◆ Task prompt:
Through the line that contains "kontakt@faktisk.no (135, 2036)", return the data below exactly, starting at its first line; leave the rest out.

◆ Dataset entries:
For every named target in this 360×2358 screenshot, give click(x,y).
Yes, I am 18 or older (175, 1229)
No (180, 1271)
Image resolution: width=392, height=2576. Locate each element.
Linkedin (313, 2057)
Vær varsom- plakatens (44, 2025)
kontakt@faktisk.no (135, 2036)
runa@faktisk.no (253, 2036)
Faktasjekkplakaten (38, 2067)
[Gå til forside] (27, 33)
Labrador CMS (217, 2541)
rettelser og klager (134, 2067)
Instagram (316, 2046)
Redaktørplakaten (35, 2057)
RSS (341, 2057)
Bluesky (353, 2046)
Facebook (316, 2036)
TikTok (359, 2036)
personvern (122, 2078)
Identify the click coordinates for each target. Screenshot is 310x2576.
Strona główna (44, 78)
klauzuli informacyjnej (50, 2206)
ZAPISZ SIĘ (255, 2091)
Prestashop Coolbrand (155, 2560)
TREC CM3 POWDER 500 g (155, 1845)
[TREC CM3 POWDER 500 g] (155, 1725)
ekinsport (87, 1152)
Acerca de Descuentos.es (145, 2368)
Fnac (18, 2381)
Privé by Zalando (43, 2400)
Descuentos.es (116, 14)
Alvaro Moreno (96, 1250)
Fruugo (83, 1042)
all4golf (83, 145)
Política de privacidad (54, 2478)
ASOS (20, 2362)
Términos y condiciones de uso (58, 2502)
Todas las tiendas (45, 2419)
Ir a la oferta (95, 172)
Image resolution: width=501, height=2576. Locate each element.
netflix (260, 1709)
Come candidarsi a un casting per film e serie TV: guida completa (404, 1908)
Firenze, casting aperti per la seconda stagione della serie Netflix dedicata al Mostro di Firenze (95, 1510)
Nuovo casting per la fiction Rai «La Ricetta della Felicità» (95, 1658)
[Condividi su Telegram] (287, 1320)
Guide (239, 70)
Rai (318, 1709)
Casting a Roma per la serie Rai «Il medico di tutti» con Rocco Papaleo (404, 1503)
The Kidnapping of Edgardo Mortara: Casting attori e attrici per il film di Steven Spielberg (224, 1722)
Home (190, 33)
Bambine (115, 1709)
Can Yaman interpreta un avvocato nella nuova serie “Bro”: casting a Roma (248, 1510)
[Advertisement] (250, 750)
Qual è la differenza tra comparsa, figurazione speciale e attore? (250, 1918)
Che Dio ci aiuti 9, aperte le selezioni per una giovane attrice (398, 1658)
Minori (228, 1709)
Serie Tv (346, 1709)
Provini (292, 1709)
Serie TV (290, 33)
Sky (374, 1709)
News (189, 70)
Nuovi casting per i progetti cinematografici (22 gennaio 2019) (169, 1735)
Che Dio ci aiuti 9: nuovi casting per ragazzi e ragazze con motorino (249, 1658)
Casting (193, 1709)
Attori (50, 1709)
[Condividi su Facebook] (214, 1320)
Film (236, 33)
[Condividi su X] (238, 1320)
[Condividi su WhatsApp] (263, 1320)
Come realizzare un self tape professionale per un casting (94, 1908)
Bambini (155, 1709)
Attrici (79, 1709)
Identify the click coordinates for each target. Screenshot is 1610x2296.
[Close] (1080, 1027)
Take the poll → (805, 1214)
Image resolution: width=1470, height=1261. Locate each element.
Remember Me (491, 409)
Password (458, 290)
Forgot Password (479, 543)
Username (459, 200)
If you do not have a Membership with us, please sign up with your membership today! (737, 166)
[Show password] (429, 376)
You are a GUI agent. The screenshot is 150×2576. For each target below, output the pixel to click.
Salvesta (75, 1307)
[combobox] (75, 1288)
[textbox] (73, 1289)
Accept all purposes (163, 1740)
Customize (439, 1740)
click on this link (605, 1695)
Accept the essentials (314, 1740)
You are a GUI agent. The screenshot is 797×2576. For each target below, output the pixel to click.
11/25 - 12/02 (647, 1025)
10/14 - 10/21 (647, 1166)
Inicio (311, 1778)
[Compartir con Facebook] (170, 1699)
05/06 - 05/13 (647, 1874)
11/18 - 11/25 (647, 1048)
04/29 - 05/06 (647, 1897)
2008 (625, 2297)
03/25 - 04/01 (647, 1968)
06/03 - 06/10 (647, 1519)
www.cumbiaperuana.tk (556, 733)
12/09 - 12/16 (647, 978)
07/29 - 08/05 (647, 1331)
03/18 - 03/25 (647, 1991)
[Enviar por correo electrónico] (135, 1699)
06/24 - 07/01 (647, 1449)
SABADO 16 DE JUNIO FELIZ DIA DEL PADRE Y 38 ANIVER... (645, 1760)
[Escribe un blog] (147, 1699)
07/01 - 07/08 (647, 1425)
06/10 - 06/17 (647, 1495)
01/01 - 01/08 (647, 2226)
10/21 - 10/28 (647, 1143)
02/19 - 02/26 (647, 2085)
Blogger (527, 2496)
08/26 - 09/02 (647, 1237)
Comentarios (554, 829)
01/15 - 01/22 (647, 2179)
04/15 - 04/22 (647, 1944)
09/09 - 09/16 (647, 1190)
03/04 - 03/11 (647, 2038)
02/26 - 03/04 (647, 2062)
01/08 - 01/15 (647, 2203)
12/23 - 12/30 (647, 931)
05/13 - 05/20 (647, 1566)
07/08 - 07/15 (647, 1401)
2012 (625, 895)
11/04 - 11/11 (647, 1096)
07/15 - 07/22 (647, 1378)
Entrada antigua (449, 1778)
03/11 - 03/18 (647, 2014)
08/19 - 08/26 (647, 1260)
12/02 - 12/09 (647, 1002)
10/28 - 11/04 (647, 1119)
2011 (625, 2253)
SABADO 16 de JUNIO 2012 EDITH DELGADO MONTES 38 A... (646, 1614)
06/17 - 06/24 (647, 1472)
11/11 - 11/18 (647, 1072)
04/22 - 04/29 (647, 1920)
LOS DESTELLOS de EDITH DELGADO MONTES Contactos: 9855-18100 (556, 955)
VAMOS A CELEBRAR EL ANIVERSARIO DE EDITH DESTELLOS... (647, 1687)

◆ Output of the task:
For every named target in this 360×2358 screenshot, give click(x,y).
Yes, I am 18 or older (175, 1229)
No (180, 1271)
Image resolution: width=392, height=2576. Locate each element.
Linkedin (313, 2057)
Vær varsom- plakatens (44, 2025)
kontakt@faktisk.no (135, 2036)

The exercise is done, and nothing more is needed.